It is 2003, and viral marketing has a budget and a graph: a company can seed its product with a hundred free samples across a social network of millions, hoping cascades of word-of-mouth do the rest. Formalize influence spread as a probabilistic process on the graph, then face the optimization: choosing the seed set that maximizes expected adoption is NP-hard — but the objective has a saving structure, diminishing returns, under which a greedy algorithm carries a provable guarantee of a constant fraction of optimal. Prove it, and say when the model's assumptions break. Get it wrong and the budget is spent on celebrities whose cascades overlap wastefully — or the same mathematics is later deployed, unexamined, to seed political messaging.
Pearson's foundational work establishing correlation and chi-squared statistics gave the discipline of statistics its earliest rigorous tools for quantifying association between variables, a body of work with only the most distant conceptual bearing on this problem's discrete combinatorial optimization question about submodular seed-set selection for cascade-based influence maximization on a social network. His statistical rigor is transferable in the abstract to measuring correlation between network position and adoption likelihood, a loose empirical echo of this problem's underlying data. But nothing in his direct mathematical contributions addresses graph theory, submodular optimization, or NP-hardness proofs specifically, concepts that emerged roughly a century after his own era. His score reflects only distant foundational statistical relevance.

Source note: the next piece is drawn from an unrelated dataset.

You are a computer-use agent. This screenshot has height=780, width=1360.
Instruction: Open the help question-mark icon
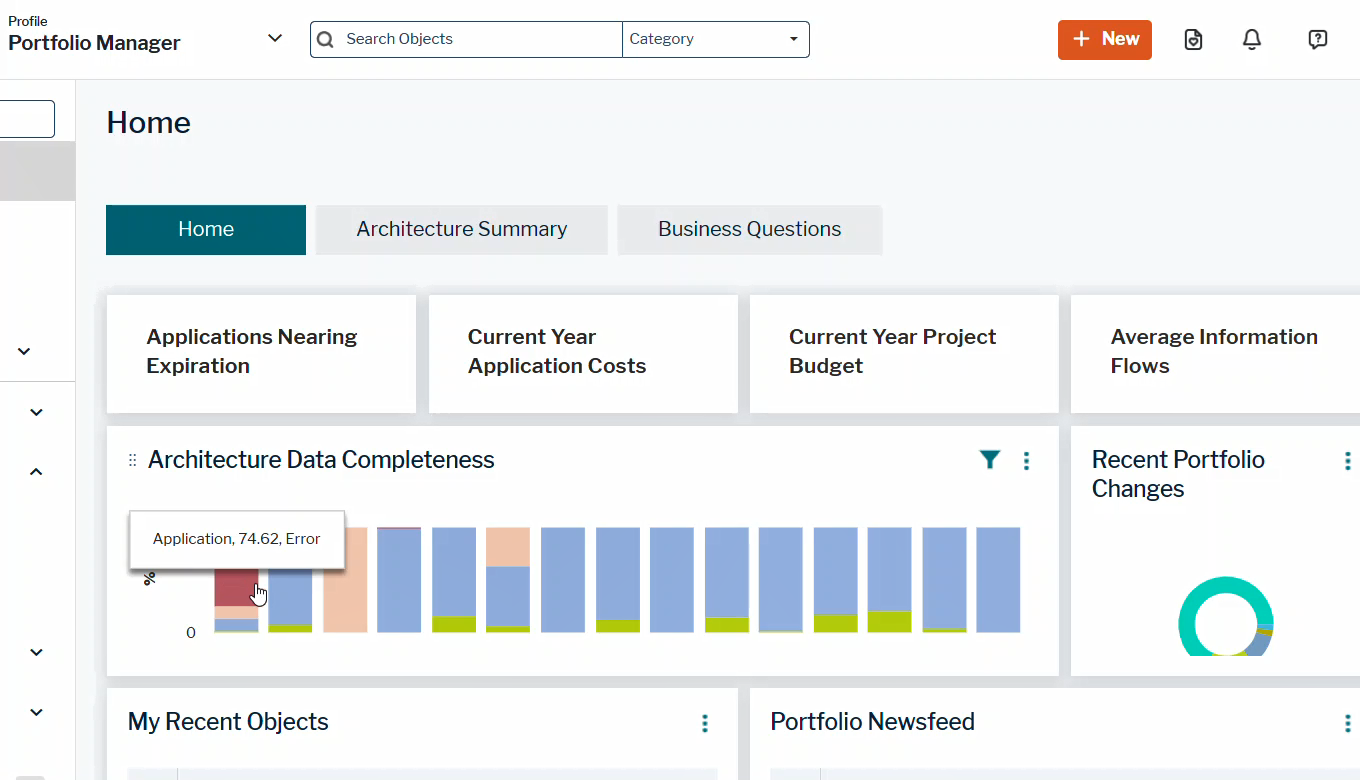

Reddy's pioneering work on continuous speech recognition and robotics established foundational AI systems engineering achievements, a body of research with essentially no direct bearing on this problem's discrete combinatorial optimization question about submodular seed-set selection for cascade-based influence maximization on a social network. His broader career demonstrates real engineering rigor in building systems that operate reliably at real-world scale, transferable in only the most general sense to the computational scale this problem's seed-selection algorithm must handle. Nothing in his direct published contributions addresses graph theory, submodular optimization, or viral-marketing mathematics specifically. His score reflects minimal direct relevance to this problem's specific combinatorial-optimization and social-network-diffusion subject matter. Building working AI systems is a different craft from proving approximation guarantees for combinatorial optimization.
Battle #125 · 8/10/2026, 11:39:00 AM · this result is deterministic: the same two personas on this problem always resolve the same way.